6. Fist & Faith (Zhuoyuan Jiang, 2017) - The tagline for Jiang's cool, hyper-stylized sophomore effort could be: "Let me read or die!" Set in Japanese-occupied Manchuria, it recounts a passionate, Crows Zero-like coming-of-age tale packed with great action scenes and seasoned with a few pinches of anachronisms and slapstick humor, until things get bloody serious. The animated prologue and epilogue vignettes add an extra oomph to the proceedings which involve gang battles and secret reading societies, occasionally in a painted, 3D comic book-like environment. (8-)


7. Starship Troopers: Traitor of Mars (Shinji Aramaki & Masaru Matsumoto, 2017) - No Verhoeven, no fun. Even though Ed Neumeier returns as the screenwriter, this CGI sequel lacks the satirical edge of the original film and plays out like a long high-budget video game cutscene. Yes, it does look really good (apart from the lip-sync issues), but the same applies to Resident Evil: Vendetta which is, despite its flaws, more successful in delivering monster B-movie entertainment. For the most dedicated fans only. (5)

21 Aug 2017

The Capsule (Athina Rachel Tsangari, 2012)

☼☼☼☼☼☼☼☼☼ out of 10☼
 
 
For starters, let me be honest - I am not an admirer of Athina Rachel Tsangari's feature films. Quite the contrary, I find Chevalier unbearably flat, excruciatingly tedious and not even a teensy bit funny, whereas Attenberg left me struggling between 'wow, that's weirdly fascinating' and 'now, that's just plain frustrating'. 
 
The Capsule, on the other hand, is a pure delight. In under 40 minutes of its running time, it packs more punch than the above-mentioned dramas put together. Part haute couture fever dream, part allegorical performance and part absurd, neo-gothic fantasy, it drops some edgy commentary on women's essence, sexuality and role in society through the ages, bringing to life several bizarre paintings by the Polish artist and Tsungari's co-writer Aleksandra Waliszewska.

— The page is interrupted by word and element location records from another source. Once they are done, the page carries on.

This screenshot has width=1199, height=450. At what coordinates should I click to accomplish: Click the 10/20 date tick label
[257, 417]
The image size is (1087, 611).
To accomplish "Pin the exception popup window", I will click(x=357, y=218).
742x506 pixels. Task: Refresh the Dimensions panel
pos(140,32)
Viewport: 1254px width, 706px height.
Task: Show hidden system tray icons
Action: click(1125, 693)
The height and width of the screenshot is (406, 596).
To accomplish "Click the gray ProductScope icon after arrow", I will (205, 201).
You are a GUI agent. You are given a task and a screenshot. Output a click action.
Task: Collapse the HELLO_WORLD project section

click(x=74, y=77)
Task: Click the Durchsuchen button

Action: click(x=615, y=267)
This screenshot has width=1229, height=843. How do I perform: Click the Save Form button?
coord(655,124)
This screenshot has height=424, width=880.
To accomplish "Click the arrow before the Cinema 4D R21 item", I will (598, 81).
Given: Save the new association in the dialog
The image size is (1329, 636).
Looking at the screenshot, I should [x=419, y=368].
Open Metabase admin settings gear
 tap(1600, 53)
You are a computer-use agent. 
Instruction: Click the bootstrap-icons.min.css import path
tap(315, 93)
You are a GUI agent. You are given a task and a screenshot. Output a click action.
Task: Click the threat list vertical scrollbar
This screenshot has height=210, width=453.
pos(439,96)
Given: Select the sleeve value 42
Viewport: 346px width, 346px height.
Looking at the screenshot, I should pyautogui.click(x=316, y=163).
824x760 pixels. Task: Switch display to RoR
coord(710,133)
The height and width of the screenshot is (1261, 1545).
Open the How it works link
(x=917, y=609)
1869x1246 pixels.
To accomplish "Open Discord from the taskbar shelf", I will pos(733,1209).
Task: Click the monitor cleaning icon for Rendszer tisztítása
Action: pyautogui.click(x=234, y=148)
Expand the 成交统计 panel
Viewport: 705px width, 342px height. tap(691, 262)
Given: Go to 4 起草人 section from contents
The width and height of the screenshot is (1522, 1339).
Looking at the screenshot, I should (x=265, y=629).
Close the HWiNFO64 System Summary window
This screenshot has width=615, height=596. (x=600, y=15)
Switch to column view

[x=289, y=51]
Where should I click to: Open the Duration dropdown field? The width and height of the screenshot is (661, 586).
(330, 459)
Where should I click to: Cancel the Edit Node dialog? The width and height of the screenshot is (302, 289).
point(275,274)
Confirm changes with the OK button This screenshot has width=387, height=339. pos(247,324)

Set in 'a mansion perched on a Cycladic rock', the cyclical story revolves around the daily rituals of six ethereal young ladies (Clémence Poésy of In Bruges fame and Isolda Dychauk from Sokurov's Faust, among the others) supervised by the Mother Superior-like figure (the ominously seductive Ariane Labed from Attenberg). The utterly odd proceedings involve The Exorcist-style head spinning followed by heavy grimacing, late dinners involving raw quail eggs, walking the baby goats and free dancing to the low-key cover of America's A Horse With No Name while wearing a skimpy, movement-restricting 'attire'. Think Hadžihalilović's Innocence playing out in a witches' convent invaded by nightmarish, Bosch-esque visions and you might get the idea of what to expect.

Boldly experimenting, eschewing dialogue for the astonishing imagery (kudos to DoP Thimios Bakatakis who also collaborated with Yorgos Lanthimos on Dogtooth and The Lobster) and mystifying soundscapes, Tsangari imbues her work with both twisted, self-conscious humor and surreal, hypnotic atmosphere. Her enigmatic characters - 'born' in the strangest interior places - appear as simultaneously fragile, innocent and capable of realizing their darkest desires confessed in one of the most whimsical scenes. Their costumes carry a symbolic meaning and the same goes for their 'home' and its stone-cold surroundings in which they remain mentally, physically and spiritually entrapped.

This remarkable 'fashion film' is a great companion piece for Lynch's Dior commercial turned mystery Lady Blue Shanghai.